The library has shown impressive results across datasets like MS Marco, SciFact, and TREC-COVID, maintaining consistent performance with existing implementations. 'rerankers' promises to enhance the efficiency and accuracy of retrieval systems, paving the way for future advancements in information retrieval.

What are rerankers?

Rerankers are mechanisms used in information retrieval systems to improve search result accuracy by refining an initial set of candidate documents, and they're important because they enhance the relevance and quality of search results while balancing computational efficiency in large-scale applications like web search engines or specialized database queries.

Microsoft launches the first LLM modelling our atmosphere

Microsoft Research has open-sourced Aurora, an innovative AI model for weather predictions:

This sophisticated 1.3 billion parameter system was trained on an extensive million-hour (!) weather dataset.
Aurora outperforms current leading forecasting systems, including the highly regarded GraphCast AI model.
Its versatility shines in predicting a wide range of atmospheric conditions, from surface temperatures to complex air pollution patterns.
With high-resolution capabilities (0.1°) and processing speeds up to 5,000 times faster than traditional methods, Aurora promises rapid, detailed forecasts.

The model's success stems from its advanced 3D Swin Transformer architecture and comprehensive training across diverse climate scenarios. Aurora's potential extends beyond daily forecasts, offering valuable insights for extreme weather preparation and climate change studies.

Aurora is yet another technological innovation coming from the AI Transfomer architecture. The significance of this invention can’t be overstated enough.

For more details, read the full article here.

Tip of the week

Increasing the LLM output quality with 2 simple prompt tricks

Wait, wait … before you think this is stupid, let me explain: Researchers have indeed found, that by simply telling the LLM to repeat the question and then answering it, it can solve much harder problems, more consistently.

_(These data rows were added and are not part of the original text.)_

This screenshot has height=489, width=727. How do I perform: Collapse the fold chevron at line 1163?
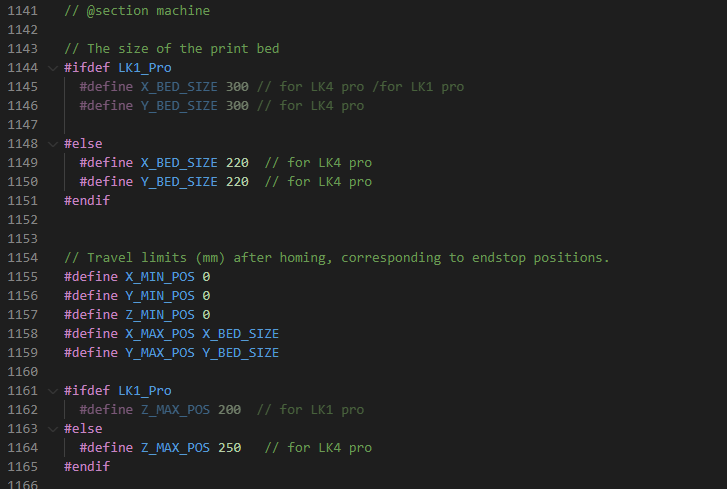click(52, 429)
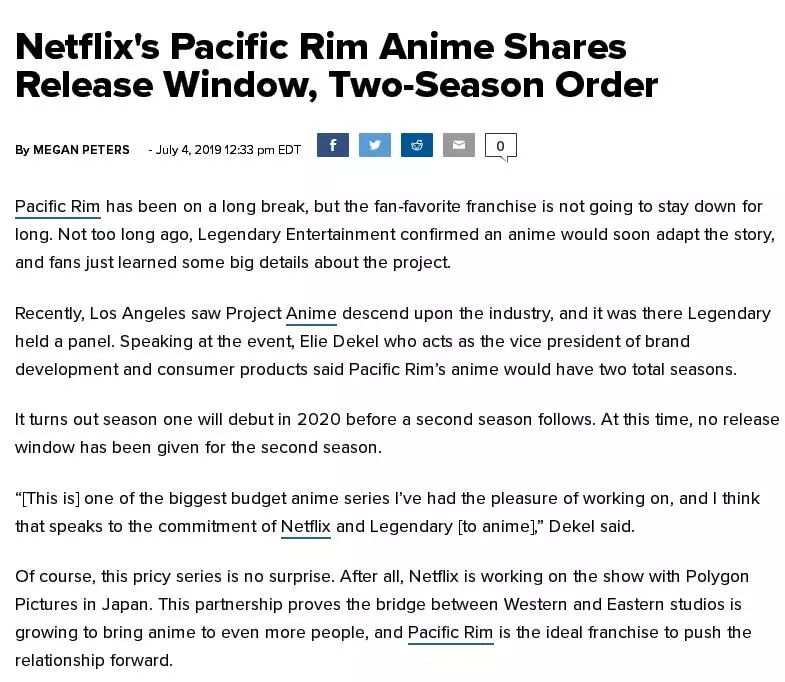Screen dimensions: 785x682
Task: Click the 'By' label before the author name
Action: tap(22, 150)
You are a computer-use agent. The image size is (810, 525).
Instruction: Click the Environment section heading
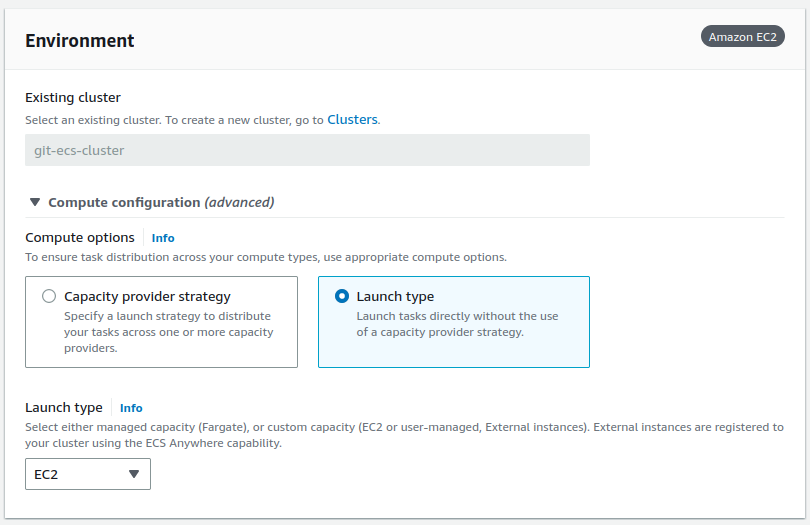pyautogui.click(x=80, y=41)
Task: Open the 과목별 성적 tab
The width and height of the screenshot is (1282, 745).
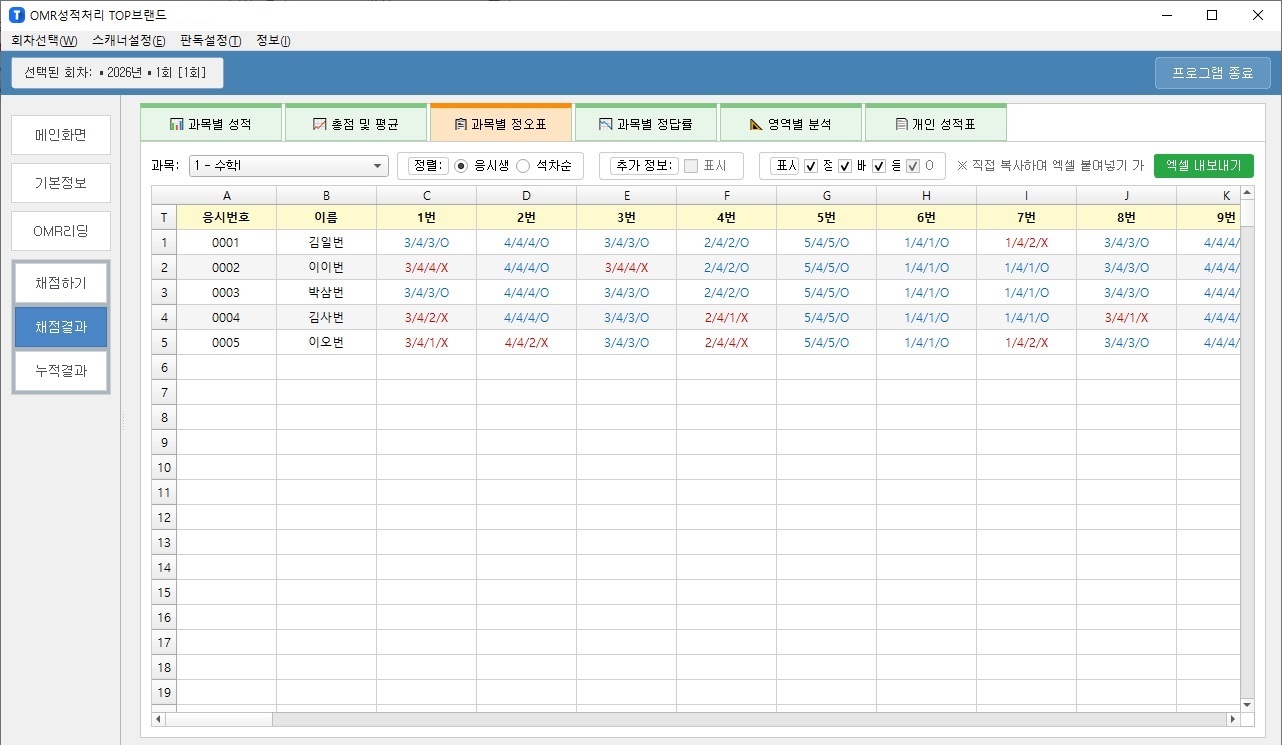Action: [x=211, y=124]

So, how does it work: Add a phrase like "Repeat the question before answering it." to your prompt. That’s all that’s needed. The LLM will comply and then repeat what you asked to do - and then provide a more accurate answer than without this phrase.

Potential explanations:

According to Rohan Paul, reasons for this behavior could be:

Repeating the question in the model's context, significantly increasing the likelihood of the model detecting any potential "gotchas."
One hypothesis is that maybe it puts the model into more of a completion mode vs answering from a chat instruct mode.
Another, albeit less likely, reason could be that the model might assume the user’s question contains mistakes (e.g., the user intended to ask about a Schrödinger cat instead of a dead cat). However, if the question is in the assistant’s part of the context, the model trusts it to be accurate.

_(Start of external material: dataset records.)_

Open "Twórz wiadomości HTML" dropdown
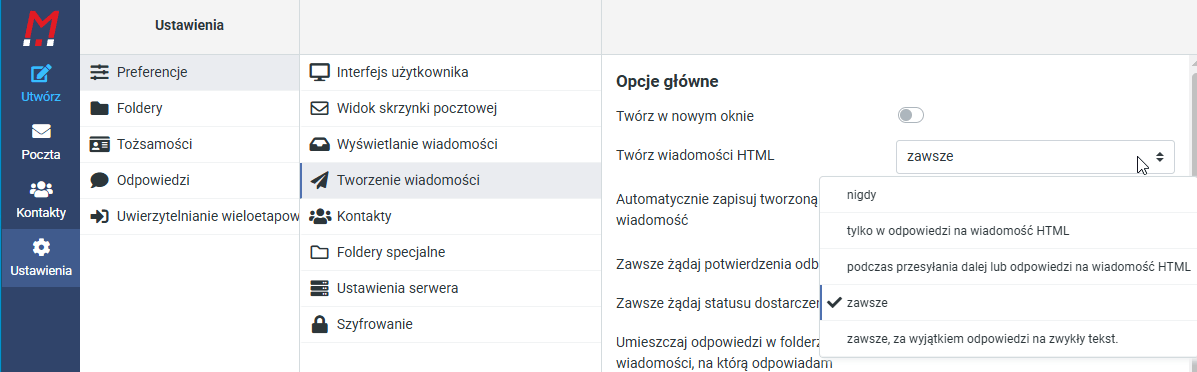Viewport: 1197px width, 372px height. coord(1034,157)
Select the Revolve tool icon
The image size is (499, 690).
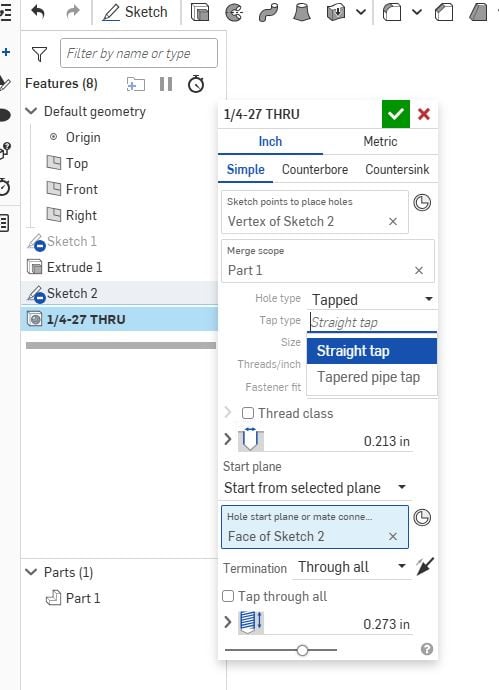click(x=234, y=12)
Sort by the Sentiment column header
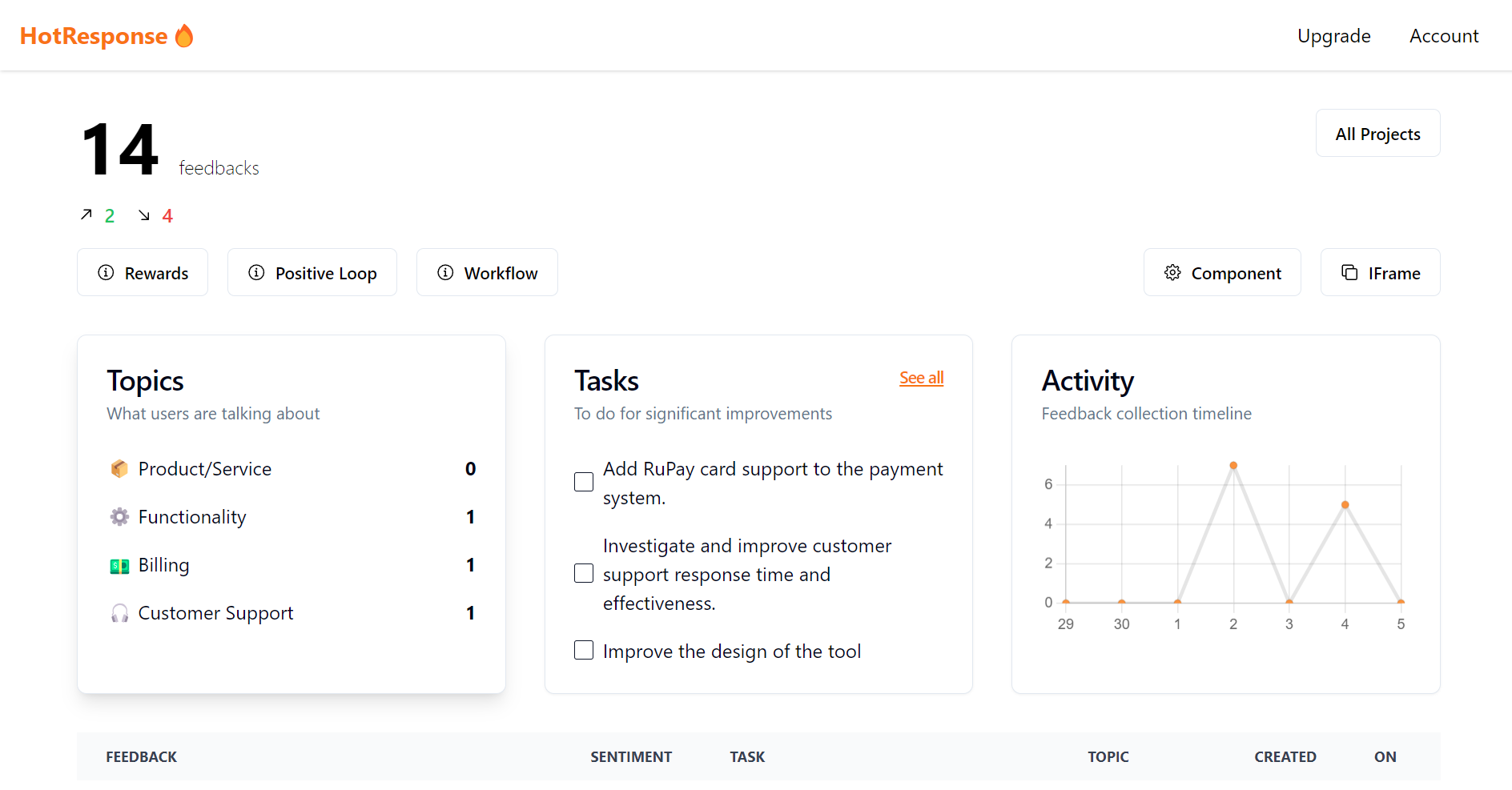 click(x=631, y=757)
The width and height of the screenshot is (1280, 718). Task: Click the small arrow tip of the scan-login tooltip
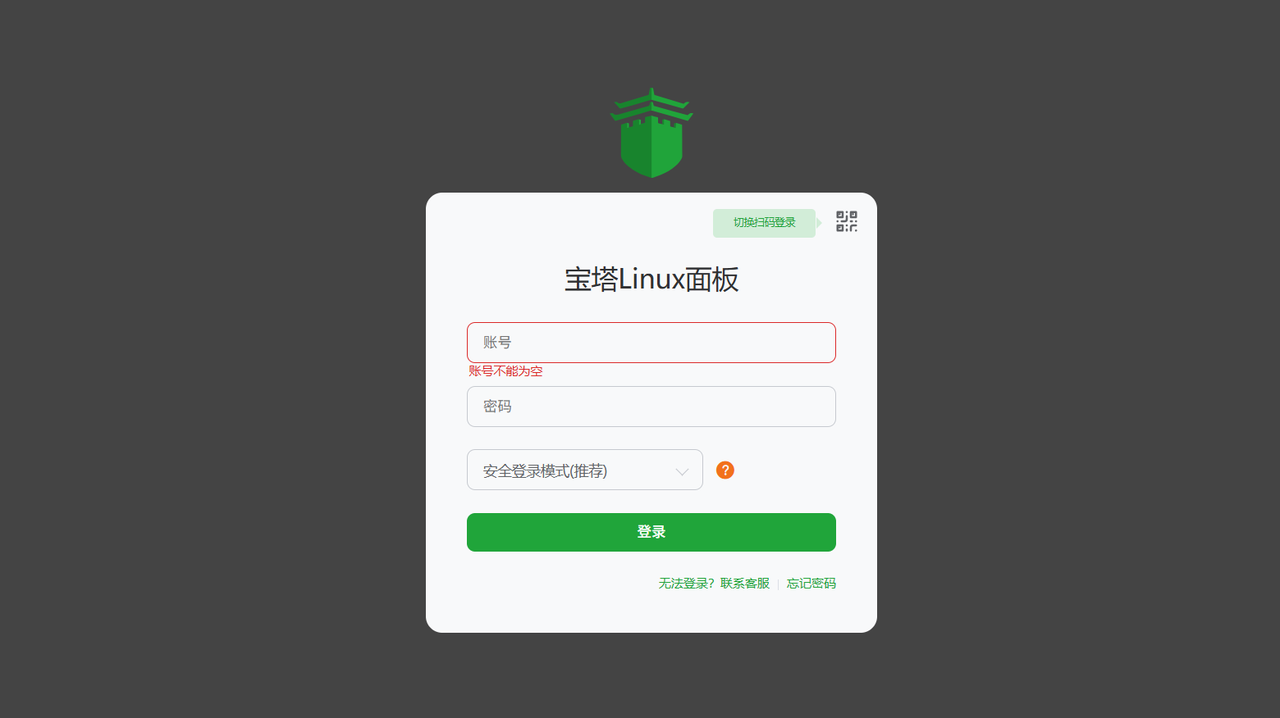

Another trick which we found by accident is: Simply add “Ruminate about this” at the end of your prompt. This will result in a more elaborate answer by the LLM - but more often than not also in more accurate results when tasked with reasoning questions.

While we also can only speculate about the reasons for that, hypothesis 2 - that the model is put into more a completion mode, which works better for reasoning sounds not unlikely.

While we acknowledge, that these tips sound esoteric at first, we encourage you to try them. We find them highly useful.

Read the full paper here.

Tool of the week

RouteLLM: How to Significantly Reduce LLM Costs with LLM routing

What is RouteLLM?

RouteLLM is a framework that intelligently routes your prompts to either a "strong" (e.g., GPT-4) or "weak" (e.g., GPT-4 mini) LLM based on the complexity of the task. This allows you to leverage the power of strong models only when necessary, saving you money on simpler tasks that can be handled by more efficient weaker models.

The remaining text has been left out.